Scotland’s largest red meat processor – J.W. Galloway – plunged into the red despite a boost in turnover during the year to March 2, 2014.
In accounts filed with Companies House this week, the family-owned business which owns Scotbeef, Vivers Scotlamb and Scotbeef (Inverurie), revealed a 175% drop in pre-tax profits to a pre-tax loss of £2.944million.
This was against a 20.8% increase in turnover to £308.891million, from £255.590million previously. UK sales increased by 26% to £262.128million, while exports fell nearly 3% to £46.763million.
The group’s net debt in the year increased by 30.7% to £12.954million.
Last year the company reported a 307% jump in pre-tax profits, following an 85% drop the year before due to difficult trading conditions.
In a report filed with the accounts this week, the group said: “The financial performance was heavily influenced by the steep rise in cattle cost during the early part of the year, which followed the horse meat scandal.
“Retailers involved were reluctant to pass any increase arising in the supply chain on to consumers, other retailers were forced to follow suit, leaving the company to bear the burden of the cost inflation.

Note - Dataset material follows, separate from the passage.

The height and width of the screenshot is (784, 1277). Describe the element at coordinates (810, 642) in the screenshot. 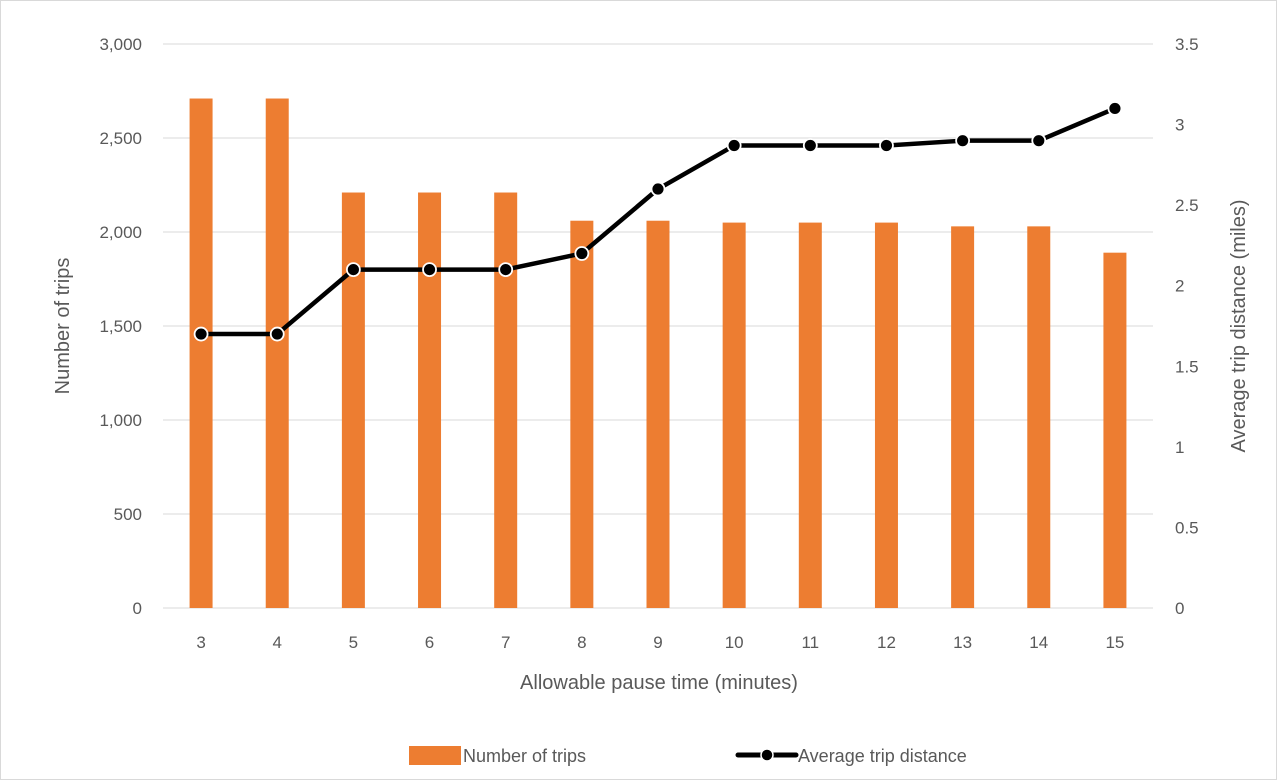

I see `x-tick-label: 11` at that location.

“It was not until the second half of the financial year that the imbalance was addressed and profitability returned.”
The accounts also revealed that the highest paid director at the group had their pay packet increased by 39% to £245,000.
Separate accounts for Scotbeef reveal a 154% drop in pre-tax profits to a loss of £2.109million.
This was against a 10.6% increase in turnover to £233.487million. The company’s UK sales increased 13% to £207.555million, while exports fell 6% to £25.932million.
Accounts filed for Annan-based Vivers Scotlamb reveal a 126% drop in pre-tax profits to a loss of £69,000, against a 6.5% increase in turnover to £29.876million.
The accounts state: “The directors are confident that the company is well placed to continue to grow and trade successfully, despite the troubled European economy.”
In October, accounts for Scotbeef Inverurie revealed the company posted losses in excess of £1million in the first 17 months of trading.
The firm, which is a joint venture between J.W. Galloway and north-east farmers’ co-operative ANM Group, posted pre-tax losses of £1.088million. This was against a turnover of £90.069million.